Even if the references to the actual topic cannot always be made perfectly, this does not harm the program.

On the contrary: it takes the show idea - "Open End" - to extremes.

Protection of the constitution Stephan Kramer at "Open End": "I believe in the good"

Source: WORLD

If the guests can already talk in the living room as they are at home without putting an artificial end to their discussions, why not allow a rapid change of topic, which all guests seem to be pushing for together? Because it is a good one: The thoughts that come up about a beautiful death, dying lonely, dealing with one's own finitude, suppressing death and what it is like to convey a cancer diagnosis to someone are at least as exciting, personal and existential like the one about what's scary.

It remains to be seen whether the opposite of fear is optimism, as Friedman finally suggests when he asks the guests what they are making optimistic despite everything.

In any case, your answers are encouraging.

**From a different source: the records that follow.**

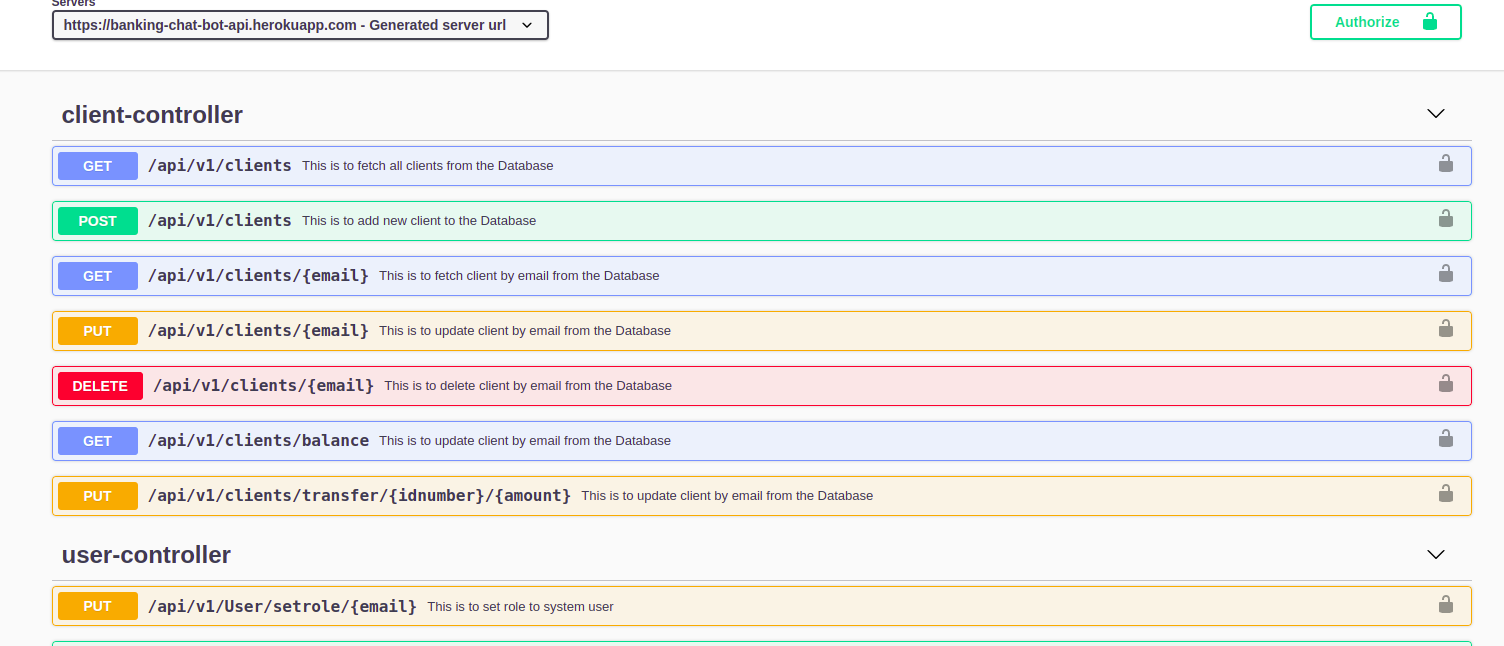The width and height of the screenshot is (1504, 646).
Task: Click lock icon on clients/balance row
Action: pyautogui.click(x=1445, y=439)
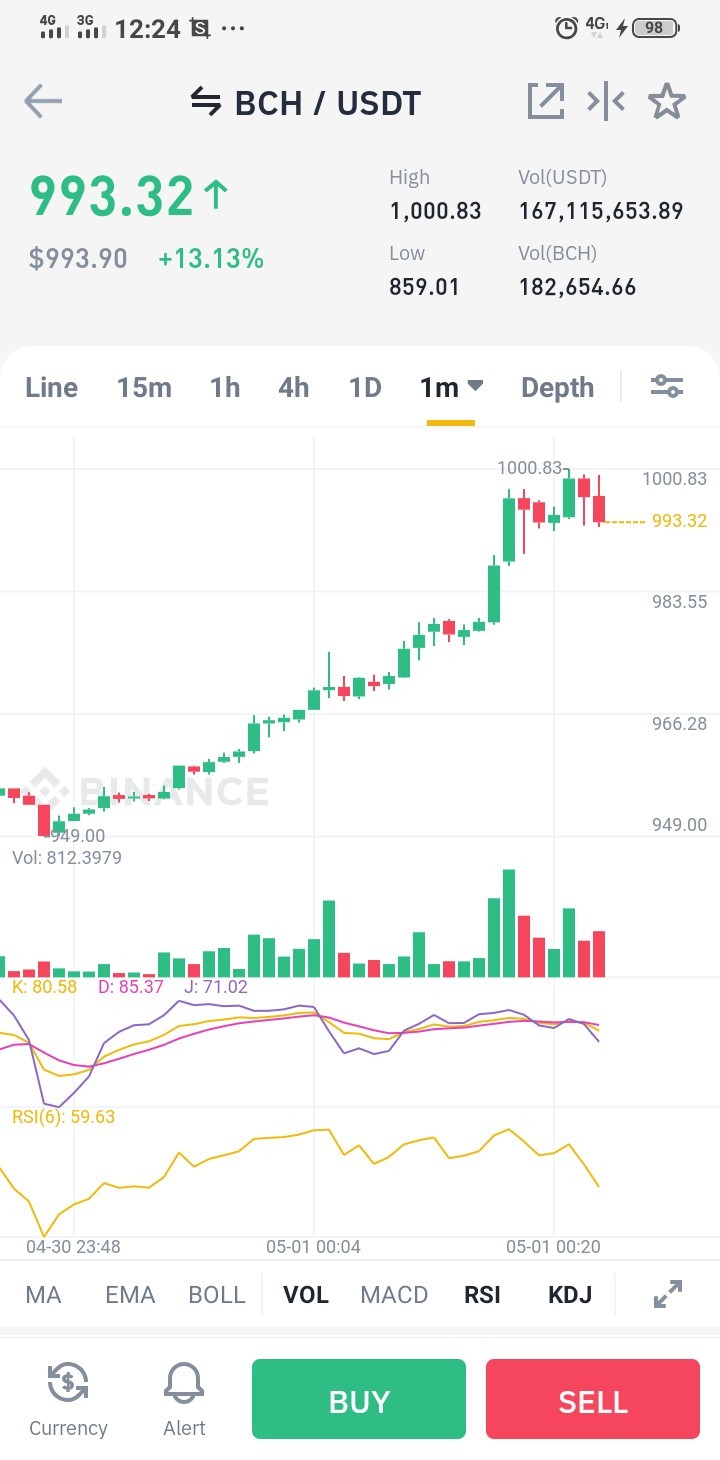Toggle the RSI indicator off
The height and width of the screenshot is (1460, 720).
(482, 1295)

Kramer quotes an observation by Julia Leeb that he made at the beginning of the program and that he couldn't get out of his head: that she would rather take older than younger people with her to crisis areas because younger people still believed in the good.

Kramer's answer: “I believe in the good.

I am a realist, but I believe in miracles.

This gives me the opportunity not to go completely insane with what I see and experience every day.

I believe in miracles, and I believe that we will come out stronger from this whole thing.

"

The conversation is over when all participants get up and leave the room together, but not.

Three hours were probably still not enough for the guests, so that they could continue the discussion behind the stage forever, as if it made no difference whether with a camera or without.

Maybe the fear goes away like this, together, in conversation and while listening at home.

Uwe Janssens, Julia Leeb and Stephan Kramer are guests at "Open End" with Michel Friedman, Saturday, April 24th from 11:05 pm.

"Open End" also in the live stream on WELT.de and in the WELT TV app.

More information about the program and the entire episode after it has been broadcast at WELT.de/openend.